Он кончил рассказ. Мне вдруг стало досадно на него. Антипатия моя к нему как-то возросла еще, и я спросил его голосом, в котором он не мог не слышать раздражения — раздражения не следователя, а человека, преданного Антонине Васильевне:

— Так вы это ради нее и убили, и признались?

— Да, для нее. Не будь она заподозрена, я не признался бы.

— Так. Ну, а теперь, как вы думаете, имя ее не будет волочиться в этом преступлении, не бросят в нее грязью?

— Я не понимаю вас. Я скрою все. Тут ее совсем не будет. Она явится только как нежная любящая мать и как невинная страдалица.

— А вы явитесь героем. В глазах некоторых, по крайней мере? — невольно вырвалось у меня.

— А я... — Он вдруг побледнел и замолчал. Мне стало жаль его.

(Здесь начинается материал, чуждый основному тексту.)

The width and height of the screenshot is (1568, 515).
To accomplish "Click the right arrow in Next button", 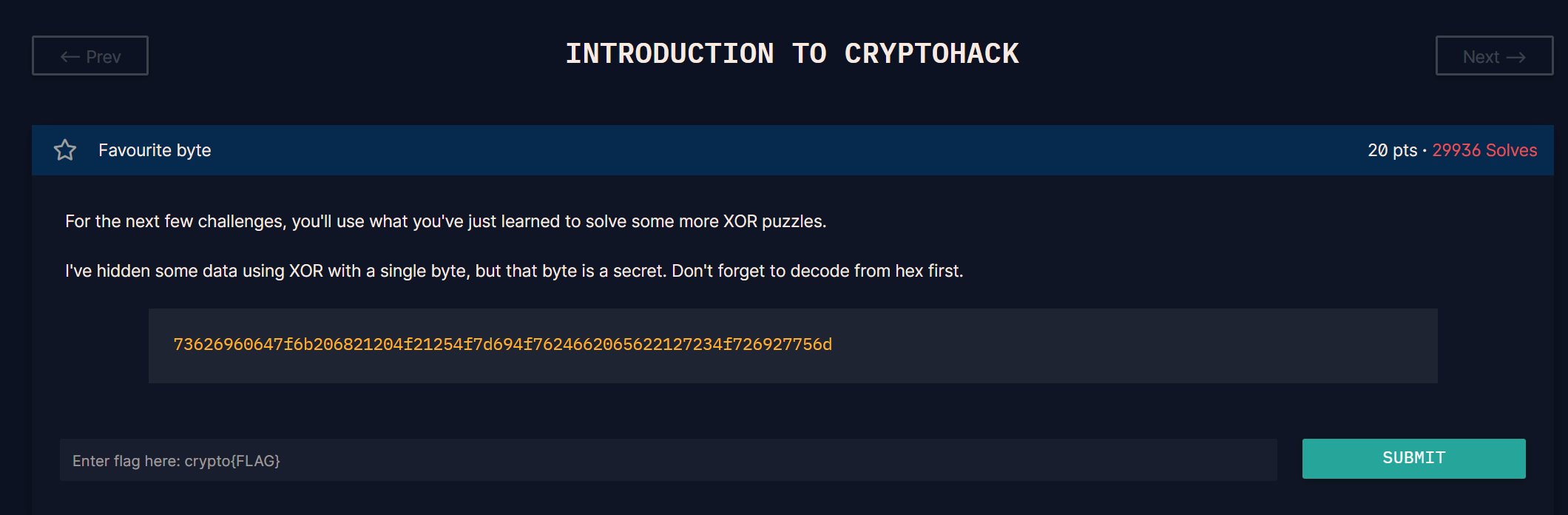I will [1515, 57].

— Размыслите хорошенько. Что вы станете отвечать на вопрос, как вы попали в дом, если вы решились скрыть то обстоятельство, что она застала вас на месте преступления и помогла убраться подобру-поздорову?

— Что? — Он потер себе лоб.

— Вы об этом думали?

— Не знаю... кажется, думал...

— Думали?! Впрочем, это ваше дело. Я попрошу вас изложить письменно ваше показание, покороче. — И я дал ему бумагу и перо.

Он задумчиво стал ходить по комнате, потом сел и стал быстро писать, словно кто подгонял его. «Кто его знает, — подумал я, — что это за субъект? Совершил преступление, не подумав, признался — опять не подумав. Конечно, правосудие выиграло, но эта несчастная? Из-за чего она страдать тут будет? И как подействует на нее это признание? Не будет ли это для нее новым ударом? А там... судебная процедура — передопросы... сценическая выставка...»

— Ради Бога, помогите мне, — раздался надо мною голос Ховского. — Я не знаю, что делать? Как я попал в дом? Выдумать интригу с Люсеваль? Но я в Петербурге не жил, я был прописан пятнадцатого сентября, а шестнадцатого выехал...

Я пожал плечами:

— Вы хотите, чтоб следователь учил вас давать показания?

...............................................................

Рукопись судебного следователя кончается на этом вопросе; дальнейшего хода дела мы не знаем. Но в конце рукописи приписано другою рукою следующее:

«Безбожное дело это ничем не кончилось, потому что преступник очень ловко улизнул неизвестно куда, должно быть в Америку, где его искать никто не будет. Как мне доподлинно известно, Ховский убежал с деньгами, которые ему доставила мачеха его, ныне инокиня Агапия. Что касается судебного следователя, то он умер в холеру 1866 г. и погребен на Волковом кладбище. Человек он был хороший, бескорыстный, но слабый. Было у него слишком много того, что называется «чувством», а судебному следователю этого не полагается».